Provided text:
═══

I think we are talking about two different issues. I was talking about setting agent name because in comment https://github.com/amir20/dozzle/issues/3067#issuecomment-2211844750 you mentioned wanting to use hostname|label which made me think you wanted to have labels for agents too. That's how it was done in REMOTE_HOST.

First, let's see how agent names work.

I tested with this

services:
  dozzle-with-agent:
    image: amir20/dozzle:latest
    environment:
      - DOZZLE_REMOTE_AGENT=agent:7007      
    ports:
      - 8082:8080
    depends_on:
      agent:
        condition: service_healthy
  agent:    
    command: agent
    image: amir20/dozzle:latest
    environment:    
      - DOZZLE_HOSTNAME=agent
    healthcheck:
      test: ["CMD", "/dozzle", "healthcheck"]
      interval: 5s
      retries: 5
      start_period: 5s
      start_interval: 5s
    volumes:
      - /var/run/docker.sock:/var/run/docker.sock:ro

And as expected, the host shows up with name agent.

═══

Dataset entries:
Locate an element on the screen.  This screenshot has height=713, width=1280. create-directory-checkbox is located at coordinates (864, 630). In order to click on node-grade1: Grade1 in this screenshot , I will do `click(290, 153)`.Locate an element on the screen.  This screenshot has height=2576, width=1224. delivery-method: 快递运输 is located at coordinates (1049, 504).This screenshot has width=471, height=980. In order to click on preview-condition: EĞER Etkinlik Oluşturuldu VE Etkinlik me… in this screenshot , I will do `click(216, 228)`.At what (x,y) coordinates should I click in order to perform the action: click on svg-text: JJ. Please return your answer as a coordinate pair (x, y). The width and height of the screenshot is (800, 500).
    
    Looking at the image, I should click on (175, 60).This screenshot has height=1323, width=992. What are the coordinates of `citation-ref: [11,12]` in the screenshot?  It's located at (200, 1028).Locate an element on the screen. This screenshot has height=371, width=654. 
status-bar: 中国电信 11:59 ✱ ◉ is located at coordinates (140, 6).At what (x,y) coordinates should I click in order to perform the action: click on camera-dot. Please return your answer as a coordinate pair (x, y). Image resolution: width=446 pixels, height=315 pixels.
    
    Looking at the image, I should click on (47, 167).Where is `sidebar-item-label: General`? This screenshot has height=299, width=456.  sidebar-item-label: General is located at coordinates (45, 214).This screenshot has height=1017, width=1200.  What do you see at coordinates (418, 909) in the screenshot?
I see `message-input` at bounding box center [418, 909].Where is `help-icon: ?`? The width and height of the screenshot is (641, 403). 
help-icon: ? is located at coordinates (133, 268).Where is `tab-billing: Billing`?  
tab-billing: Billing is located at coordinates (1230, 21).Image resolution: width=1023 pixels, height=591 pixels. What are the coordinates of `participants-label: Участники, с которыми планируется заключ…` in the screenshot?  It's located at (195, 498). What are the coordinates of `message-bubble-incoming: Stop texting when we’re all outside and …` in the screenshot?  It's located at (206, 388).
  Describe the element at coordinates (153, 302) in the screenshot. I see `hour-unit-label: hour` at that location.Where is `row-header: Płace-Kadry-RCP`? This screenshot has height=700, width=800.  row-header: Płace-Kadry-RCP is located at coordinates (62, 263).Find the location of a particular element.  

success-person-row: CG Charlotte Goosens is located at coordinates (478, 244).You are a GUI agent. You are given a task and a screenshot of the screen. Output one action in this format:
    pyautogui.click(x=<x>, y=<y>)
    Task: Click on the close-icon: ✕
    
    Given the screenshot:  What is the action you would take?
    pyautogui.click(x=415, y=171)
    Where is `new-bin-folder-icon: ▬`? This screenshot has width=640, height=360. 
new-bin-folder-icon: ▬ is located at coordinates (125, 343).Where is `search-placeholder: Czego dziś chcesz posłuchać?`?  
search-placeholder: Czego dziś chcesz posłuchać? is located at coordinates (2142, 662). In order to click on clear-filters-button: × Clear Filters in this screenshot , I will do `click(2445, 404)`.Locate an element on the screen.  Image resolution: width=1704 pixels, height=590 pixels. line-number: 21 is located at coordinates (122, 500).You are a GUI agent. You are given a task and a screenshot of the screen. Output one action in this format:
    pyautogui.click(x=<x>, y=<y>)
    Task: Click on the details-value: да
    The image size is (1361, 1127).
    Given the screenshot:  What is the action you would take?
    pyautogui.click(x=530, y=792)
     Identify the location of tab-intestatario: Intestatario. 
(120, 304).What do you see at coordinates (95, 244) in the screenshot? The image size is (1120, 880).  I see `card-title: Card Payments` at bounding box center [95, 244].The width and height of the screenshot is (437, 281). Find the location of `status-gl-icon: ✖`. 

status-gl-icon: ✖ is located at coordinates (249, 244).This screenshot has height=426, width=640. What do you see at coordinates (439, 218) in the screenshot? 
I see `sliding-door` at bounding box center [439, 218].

═══

Action item A:
Answer from the Dozzle comment:
(i) What did the earlier comment mention wanting to use?
(ii) What value is set for DOZZLE_REMOTE_AGENT?
(iii) With what name does the host show up in the test?
Action item B: Write out the Dozzle comment again from "I think we are" up to and including "agent names work.", and swap "REMOTE_HOST" for "DOZZLE_REMOTE_HOST".

Written answer A:
(i) hostname|label
(ii) agent:7007
(iii) agent

Written answer B:
I think we are talking about two different issues. I was talking about setting agent name because in comment https://github.com/amir20/dozzle/issues/3067#issuecomment-2211844750 you mentioned wanting to use hostname|label which made me think you wanted to have labels for agents too. That's how it was done in DOZZLE_REMOTE_HOST.

First, let's see how agent names work.